利用者報告
A New Dynamical Domain Decomposition Method for Parallel Molecular Dynamics Simulation on Grid
Vasilii Zhakhovskii, Katsunobu Nishihara, Yuko Fukuda, and Shinji Shimojo
Institute of Laser Engineering, Osaka University
Cybermedia Center, Osaka University
INTRODUCTION
Classical molecular dynamics (MD) approach is widely applied for simulation
of complex many-particle systems in many areas of physics, chemistry and
biochemistry. The particles such as atoms and molecules interact with each
other through a given force function. By step-by-step integration of Newton's
equations of motion, trajectories of all particles are obtained. Useful
information can be extracted from the particle trajectories by using a
suitable averaging procedure.
Typically the interactions among the particles can be described by short-range forces, hence MD simulation has local spatial character. Therefore the particle motion for a short period can be determined only from particles located in neighborhood of a given particle. This fact was used to develop successful parallel MD algorithms based on a static spatial domain decomposition (SDD) of simulation area [1]. There are a few approaches to improve the load balancing of SDD [2],[3], which works well for simulations with uniform density distribution and without significant flows of particles.

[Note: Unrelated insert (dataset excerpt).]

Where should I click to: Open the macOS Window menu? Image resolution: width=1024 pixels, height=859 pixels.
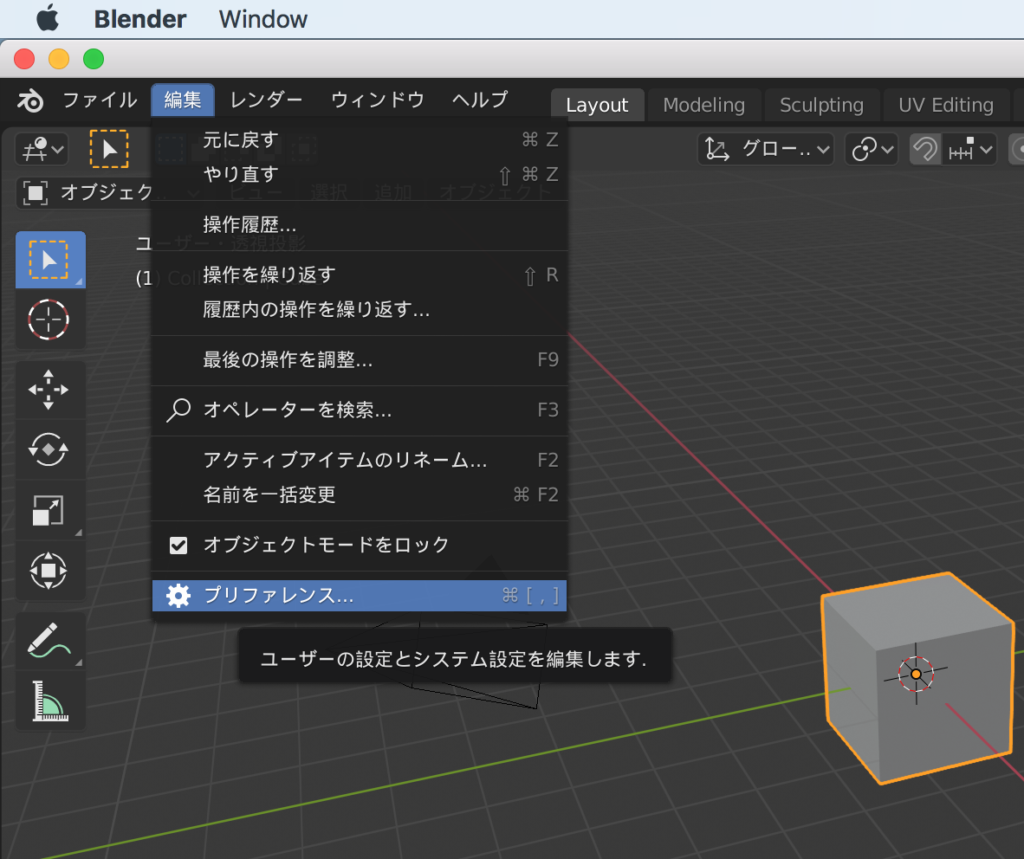pos(263,19)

A large scale MD simulation requires a large number of high performance computers. Recently the Grid computing has been developed and allows us to use many computers connected through a net. However performance of the computers and the net may not be the same and their performance may not be known before the use. In addition, other users may also run their programs on the same computer network without notice. If we use many computers located in different sites, some of the computers may be very busy for certain times because of other users. A dynamical domain decomposition method is therefore required to obtain a good adaptive load balancing for heterogeneous computing environments such as Grid. We have developed a new Lagrangian material particle - dynamical domain decomposition method (MPD³) for large scale parallel MD simulation on a heterogeneous computing net, which results in large reduction of elapsed time.
Recently MPD³ method was applied for simulations of hydrodynamics
problems like the Richtmyer-Meshkov instability [4] and laser destruction
of solids [5]. The flows of matter in both cases result in great imbalance
among processors in SDD. The new method is also applicable for simulations
of any dynamical processes with strongly non-uniform density distribution
accompanied with phase transition, shock waves and cracks.
In this report we present a new MPD³ algorithm and its performance
tested for real physical problems in various computing environments, such
as PC clusters connected within LAN and super computers connected with
Super SINET, with the use of Globus toolkit 2.0.
Fig.1 1D dynamical domain decomposition for simulation of a crystal bar at rest with the use of 2 slow CPUs (0,1 Xeons) and 2 fast CPUs (2,3 AMD) connected with 100 Mbps LAN.
ALGORITHM
Let us consider many particles interacting each other with short-range forces in a MD simulation box that is divided into subdomains. MD simulation is carried out using many processors connected through nets, where a number of the processors is
Np. Each processor calculates MD dynamics of the particles belonging to a subdomain. We consider following computing environment: other user's programs and system programs are running on some of the
Np processors and a number of other programs may change during the simulation. Our main goal is to develop successful algorithm to accomplish a good load balance among the processors to reduce elapsed time. It should be noted that the computational loading of each processor may also change in time due to the dynamical processes in the subdomains. Therefore the load balance algorithm has to be iteratively adapted for time-dependent computing environment and simulation dynamics.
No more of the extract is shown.